▶ PROBLEM REQUIREMENTS: Your task is to print each entry exactly as written.

Records drawn from a dataset
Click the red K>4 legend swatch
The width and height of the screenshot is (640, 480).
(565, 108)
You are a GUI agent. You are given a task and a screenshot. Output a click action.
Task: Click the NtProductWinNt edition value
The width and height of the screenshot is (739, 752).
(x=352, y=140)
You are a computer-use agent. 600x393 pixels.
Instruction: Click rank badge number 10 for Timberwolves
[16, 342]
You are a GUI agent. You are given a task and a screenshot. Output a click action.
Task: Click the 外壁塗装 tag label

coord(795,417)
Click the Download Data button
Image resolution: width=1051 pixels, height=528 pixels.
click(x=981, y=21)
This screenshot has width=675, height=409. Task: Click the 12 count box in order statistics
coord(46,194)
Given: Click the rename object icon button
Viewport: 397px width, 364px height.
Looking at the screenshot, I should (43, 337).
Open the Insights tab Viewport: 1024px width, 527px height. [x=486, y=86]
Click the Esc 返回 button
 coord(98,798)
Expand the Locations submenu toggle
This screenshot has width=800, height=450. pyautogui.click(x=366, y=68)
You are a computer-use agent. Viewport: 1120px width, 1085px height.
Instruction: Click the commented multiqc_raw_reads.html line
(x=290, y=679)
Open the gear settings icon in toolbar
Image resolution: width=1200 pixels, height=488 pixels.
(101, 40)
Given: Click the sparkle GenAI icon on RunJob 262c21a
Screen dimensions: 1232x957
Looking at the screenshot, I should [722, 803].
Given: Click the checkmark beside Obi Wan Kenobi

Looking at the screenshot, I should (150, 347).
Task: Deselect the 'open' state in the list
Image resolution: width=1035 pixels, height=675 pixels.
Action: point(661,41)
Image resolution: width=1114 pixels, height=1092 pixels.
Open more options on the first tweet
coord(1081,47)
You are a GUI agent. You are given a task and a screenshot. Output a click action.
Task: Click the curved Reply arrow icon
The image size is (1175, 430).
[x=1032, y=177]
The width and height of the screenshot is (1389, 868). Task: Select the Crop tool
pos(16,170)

▶ EXERCISE OUTPUT:
Click the red K>4 legend swatch
The width and height of the screenshot is (640, 480).
(565, 108)
You are a GUI agent. You are given a task and a screenshot. Output a click action.
Task: Click the NtProductWinNt edition value
The width and height of the screenshot is (739, 752).
(x=352, y=140)
You are a computer-use agent. 600x393 pixels.
Instruction: Click rank badge number 10 for Timberwolves
[16, 342]
You are a GUI agent. You are given a task and a screenshot. Output a click action.
Task: Click the 外壁塗装 tag label

coord(795,417)
Click the Download Data button
Image resolution: width=1051 pixels, height=528 pixels.
click(x=981, y=21)
This screenshot has width=675, height=409. Task: Click the 12 count box in order statistics
coord(46,194)
Given: Click the rename object icon button
Viewport: 397px width, 364px height.
Looking at the screenshot, I should (43, 337).
Open the Insights tab Viewport: 1024px width, 527px height. [x=486, y=86]
Click the Esc 返回 button
 coord(98,798)
Expand the Locations submenu toggle
This screenshot has width=800, height=450. pyautogui.click(x=366, y=68)
You are a computer-use agent. Viewport: 1120px width, 1085px height.
Instruction: Click the commented multiqc_raw_reads.html line
(x=290, y=679)
Open the gear settings icon in toolbar
Image resolution: width=1200 pixels, height=488 pixels.
(101, 40)
Given: Click the sparkle GenAI icon on RunJob 262c21a
Screen dimensions: 1232x957
Looking at the screenshot, I should [722, 803].
Given: Click the checkmark beside Obi Wan Kenobi

Looking at the screenshot, I should (150, 347).
Task: Deselect the 'open' state in the list
Image resolution: width=1035 pixels, height=675 pixels.
Action: point(661,41)
Image resolution: width=1114 pixels, height=1092 pixels.
Open more options on the first tweet
coord(1081,47)
You are a GUI agent. You are given a task and a screenshot. Output a click action.
Task: Click the curved Reply arrow icon
The image size is (1175, 430).
[x=1032, y=177]
The width and height of the screenshot is (1389, 868). Task: Select the Crop tool
pos(16,170)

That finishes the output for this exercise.